Lindsay on You’re the Worst may be unafraid to announce her dissatisfaction with Paul, but she’s as much of a woman-child as any man-child on TV. (It’s worth noting that she still doesn’t have the courage to end the marriage, or the wherewithal to function on her own.)  On The Good Place — the most non-network sitcom to debut on a major network this fall — Eleanor (Kristen Bell) engages in a lot of stereotypically bro-ish behavior, punctuating sentences with “man” and “dude” and just generally behaving selfishly toward others, including her supposed heavenly soulmate Chidi (William Jackson Harper). “We just have different interests,” she says of her partner. “I like relaxing. He likes getting on my case about the dishes.” It’s a funny line made sharper by the fact that it’s a woman saying it.

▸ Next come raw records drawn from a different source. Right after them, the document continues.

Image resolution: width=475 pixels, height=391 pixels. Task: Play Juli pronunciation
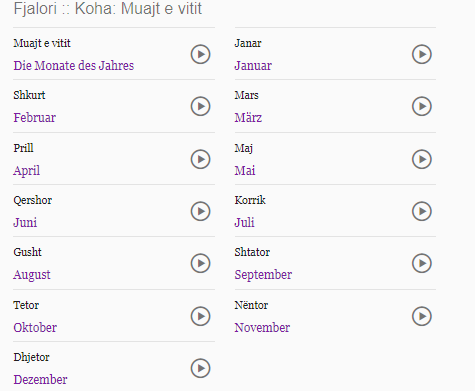tap(422, 211)
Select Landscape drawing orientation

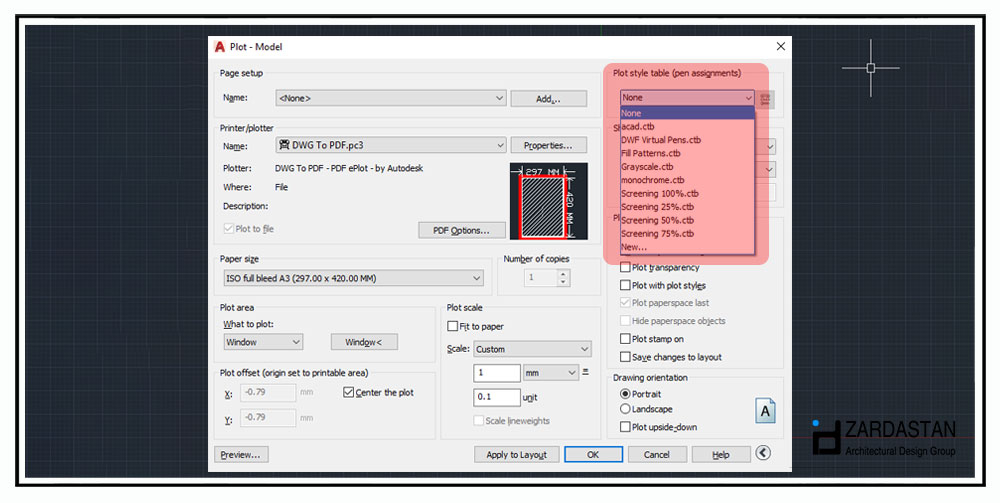[x=626, y=409]
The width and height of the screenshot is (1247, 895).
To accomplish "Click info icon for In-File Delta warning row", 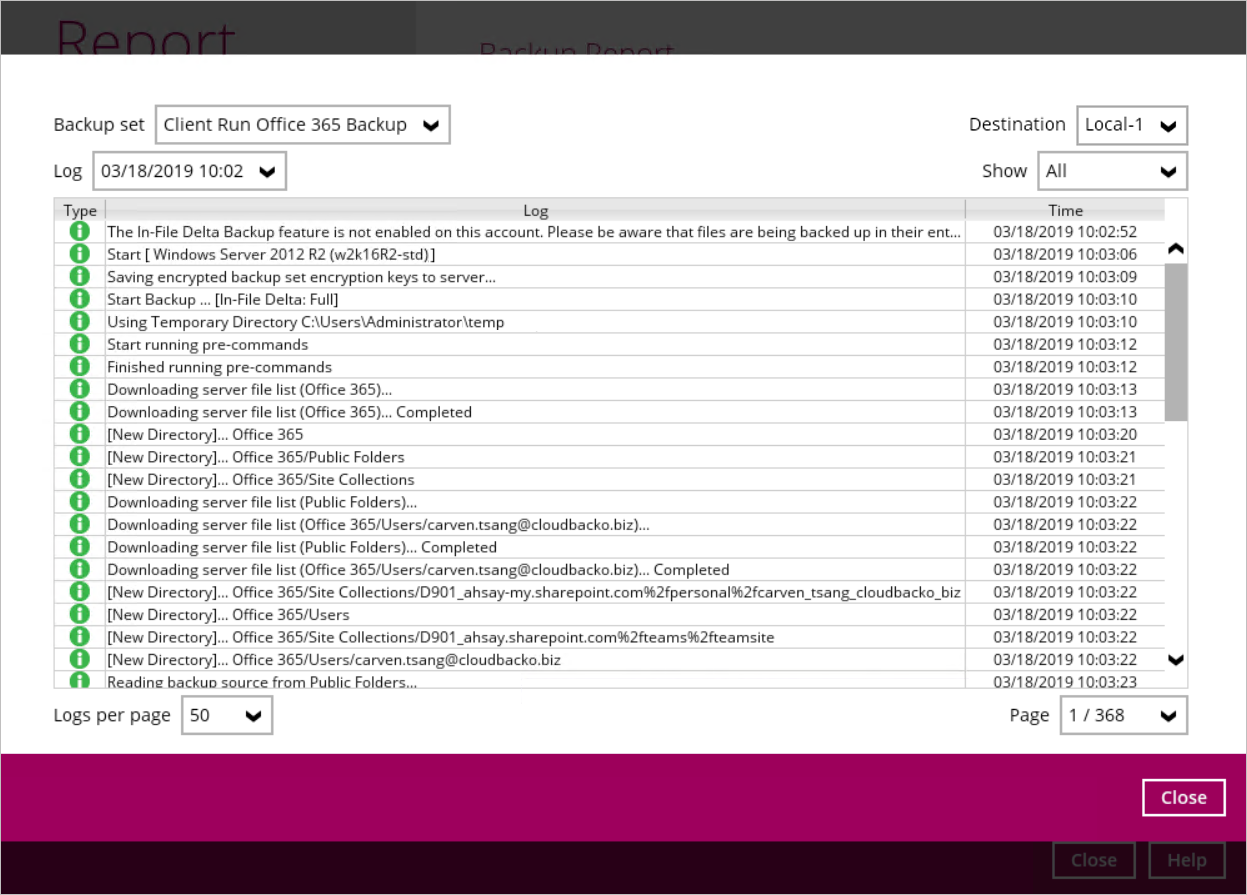I will tap(79, 232).
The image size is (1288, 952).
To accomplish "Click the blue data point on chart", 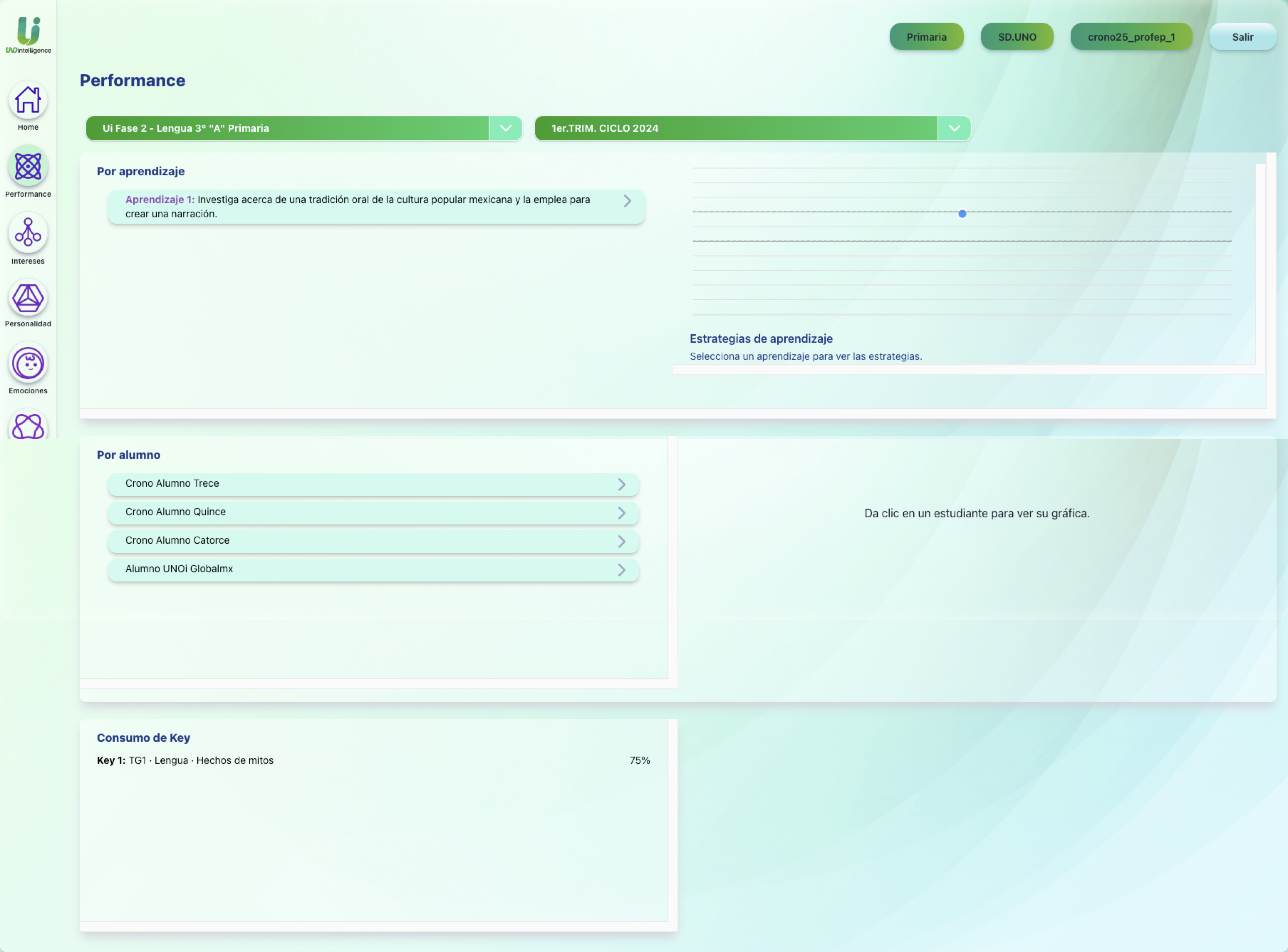I will tap(962, 214).
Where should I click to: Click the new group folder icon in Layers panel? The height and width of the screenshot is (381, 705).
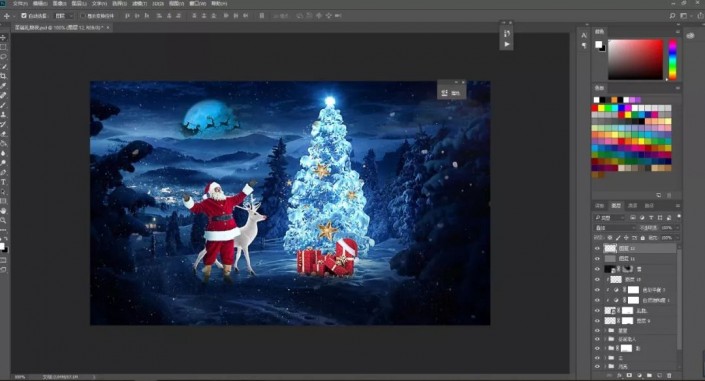pyautogui.click(x=649, y=375)
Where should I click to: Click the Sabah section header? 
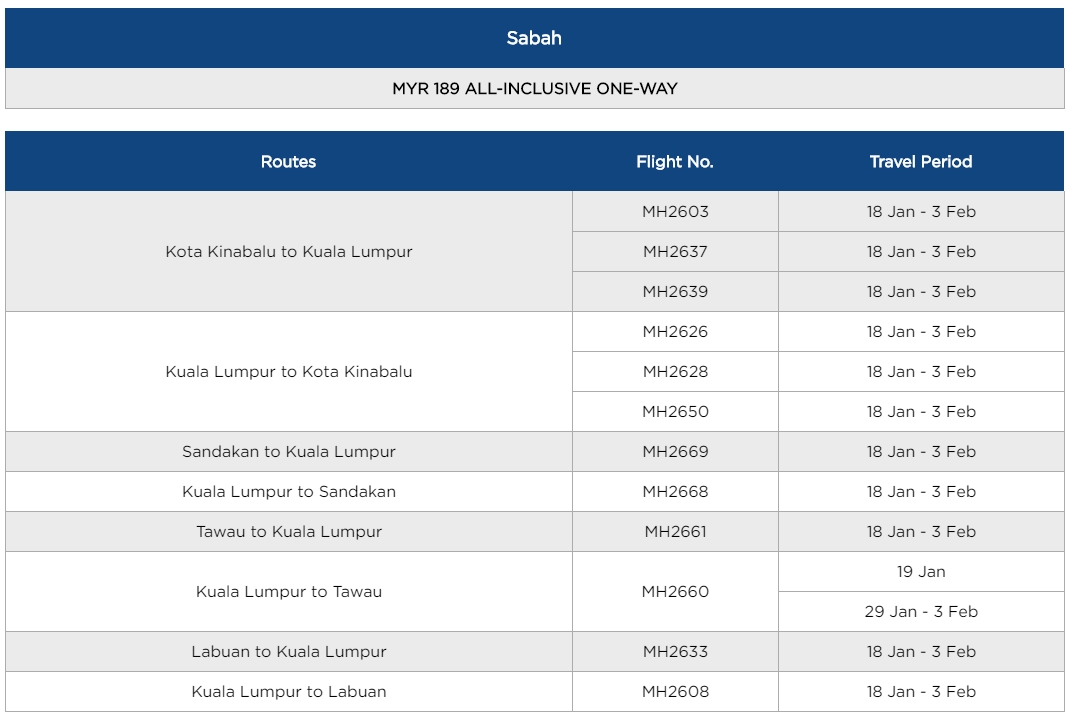point(534,38)
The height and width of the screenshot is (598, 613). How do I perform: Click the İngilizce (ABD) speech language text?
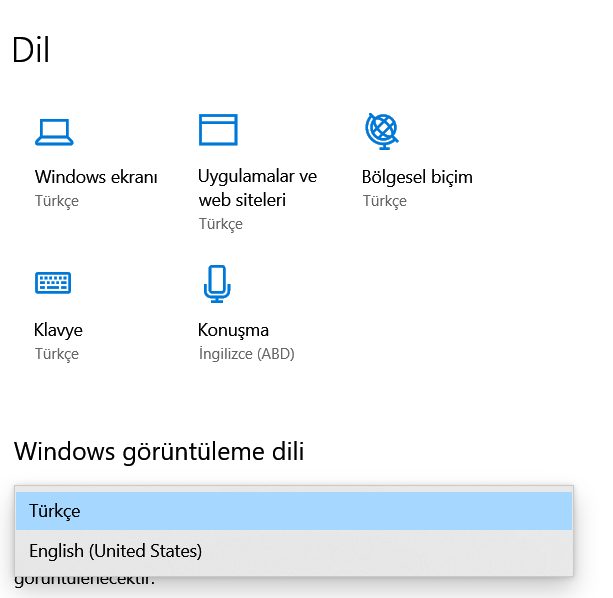click(246, 354)
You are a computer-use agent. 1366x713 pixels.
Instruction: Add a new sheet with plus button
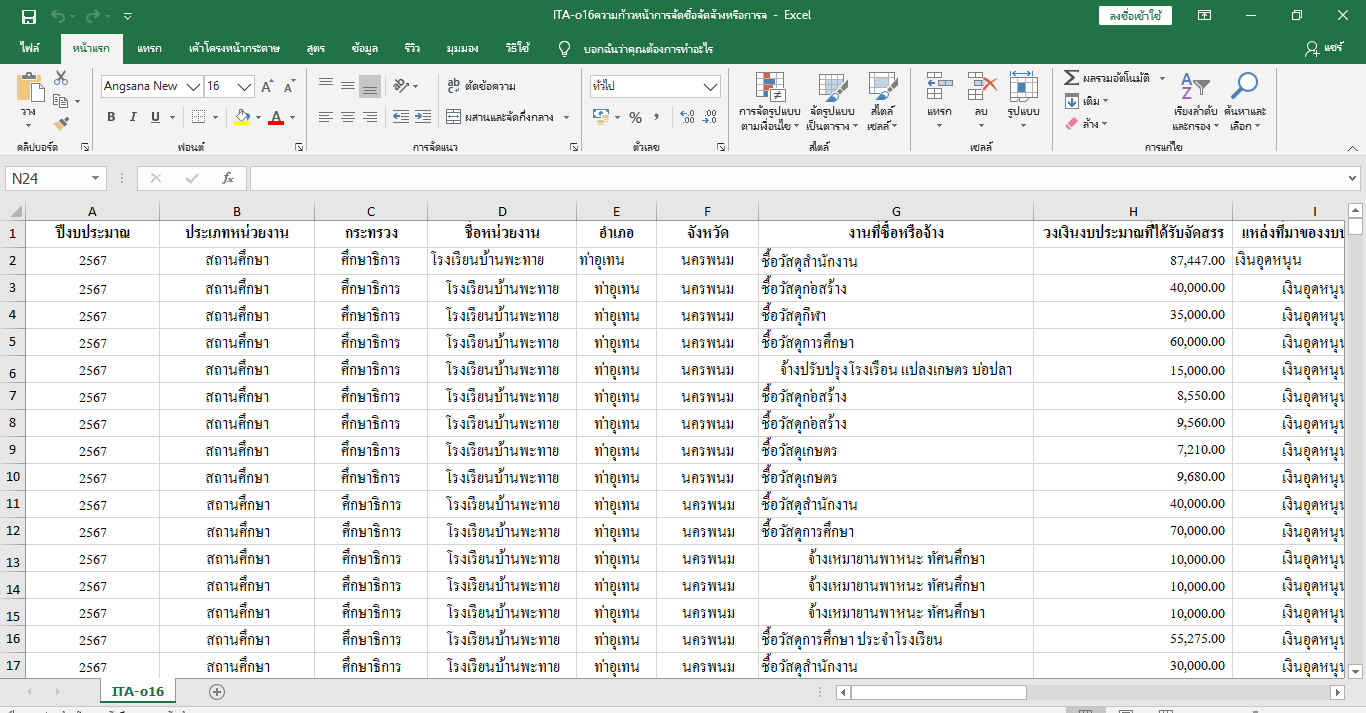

Similarly, not every guy is necessarily the inconsiderate good-for-nothing he initially may appear to be. To go back to both Divorce and Insecure, future episodes slowly reveal that, while both Robert and Lawrence have their flaws, they’re also much more than lumps of man-baby inferiority. From Robert, we will continue to see some doltish behavior but also surprising flashes of generosity toward the woman he married. In future episodes of Insecure, Lawrence, especially, reveals himself to be a decent guy who wants to do right by Issa and is willing to make sacrifices to get his career back on track. He’s hardly, like Jeff on Better Things, useless; in fact, he’s just as flummoxed by figuring out what to do with his life as Issa is.

In other words, relationships and people: They’re complicated. By showing us that women are more emboldened to strike out on their own, television is broadening and deepening its portrayals of both genders and reflecting the truth: that it’s hard for anyone trying to make a relationship work, and harder still to figure out when it’s time to call it quits.